Trainees review the agency's policy on discipline and discuss the negative effects of physical punishment. Participants learn about the knowledge, skills, and personal qualities needed to instill discipline. They explore the meaning of a child's behavior and the factors that influence behavior. The session outlines the methods foster and adoptive parents, as team members, can use to meet the goals of effective discipline.

Session Seven:

Continuing Family Relationships

This session looks at different ways the team can help connect children to safe and nurturing relationships intended to last a lifetime. Permanency planning goals are outlined, starting with efforts to support and reunify children with their families. Adoption, guardianship, and independent living are presented as other ways to provide lifelong connections when children cannot grow up with their biological family.

Session Eight:

Planning for Change

How placement impacts the foster or adoptive family is the focus of this session. The first hours, days, and weeks of a child's placement in the home are viewed practically. Trainees learn what to expect, what to ask the caseworker, and how to talk to the child.

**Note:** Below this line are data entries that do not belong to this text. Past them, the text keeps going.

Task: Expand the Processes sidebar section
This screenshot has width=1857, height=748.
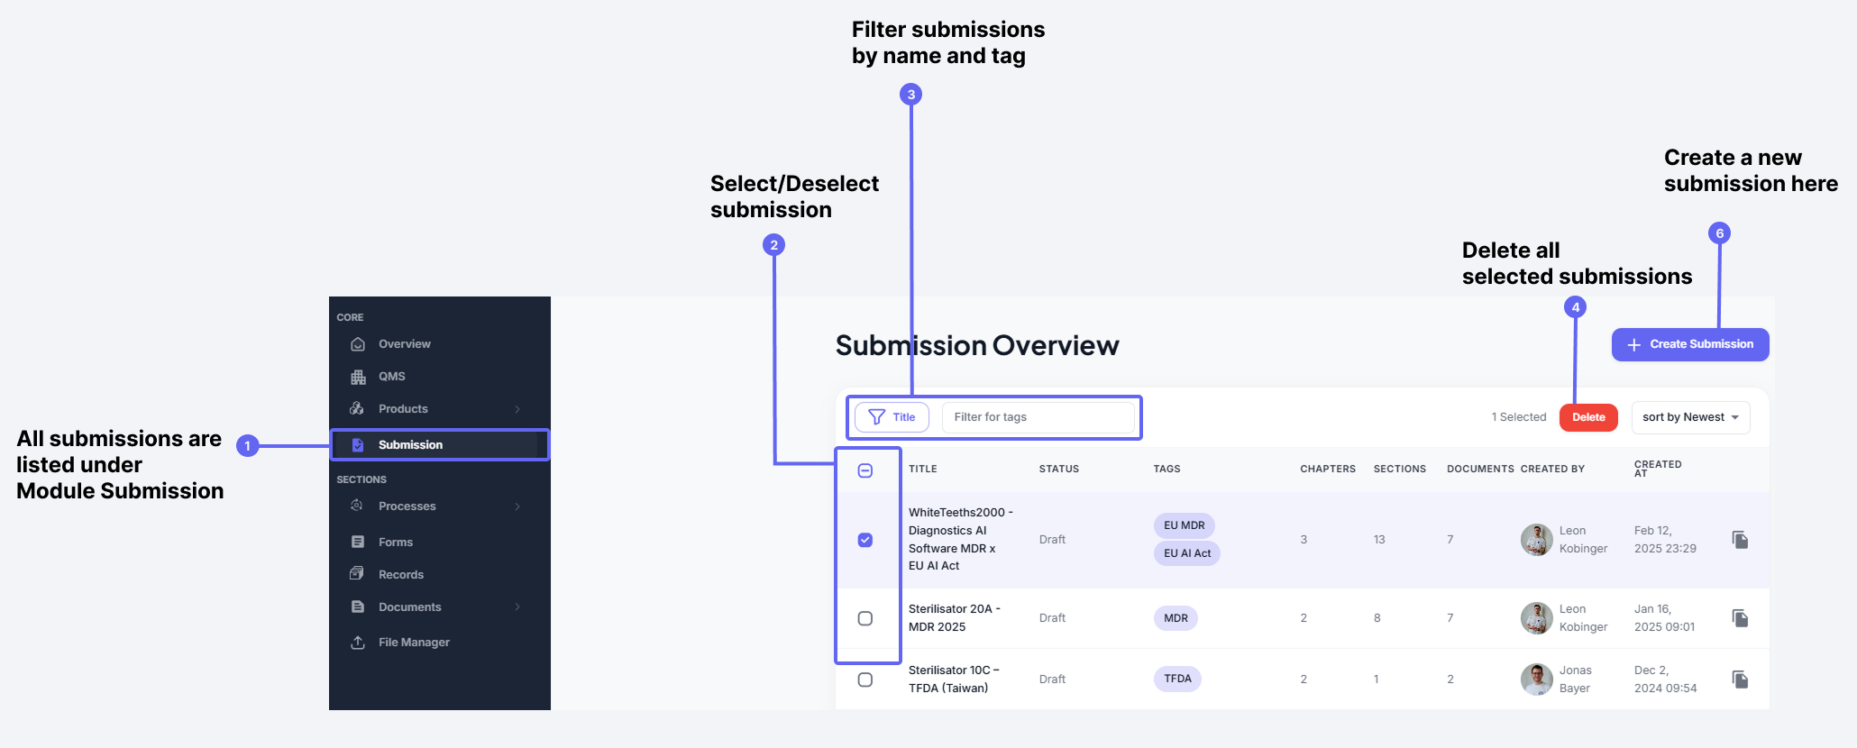Action: [x=518, y=506]
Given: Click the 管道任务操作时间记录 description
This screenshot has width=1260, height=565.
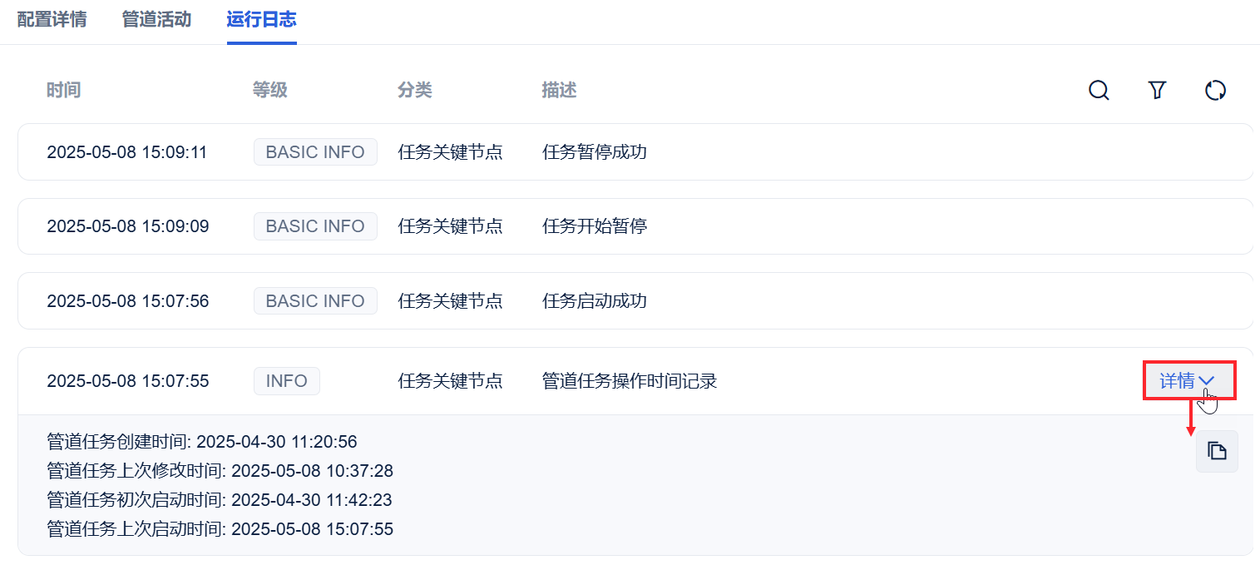Looking at the screenshot, I should point(629,381).
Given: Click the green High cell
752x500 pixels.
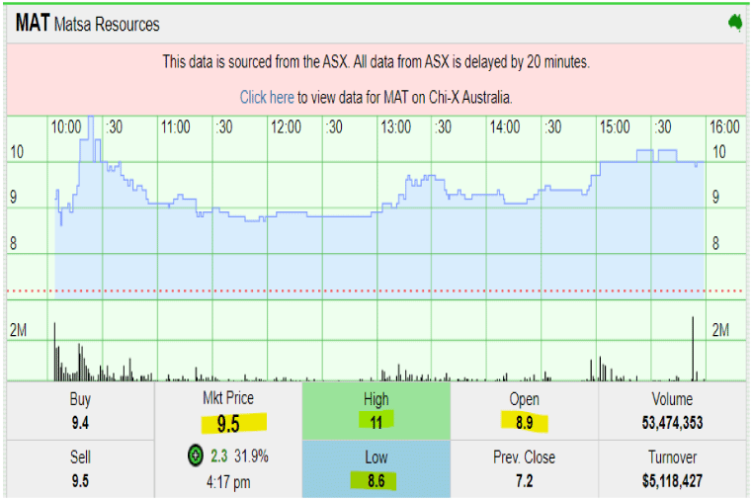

Longer-term impact placement is also discussed, including how placement changes the foster family or adoptive family. Class discussion of abuse concerns explores the notion that fostering and adopting carry risks. Use of the Child and Family Team for support.

Session Nine:

Taking Pride: Making an Informed Decision

This session offers foster parents and adoptive parents a chance to learn firsthand from experienced members of the foster care team. Panelists including foster parents, adoptive parents, caseworkers, and family members present their perspectives and answer participants' questions. Participants will reflect on their growth and development regarding the pre-service competencies. They begin to make a final decision regarding their commitment to fostering or adopting.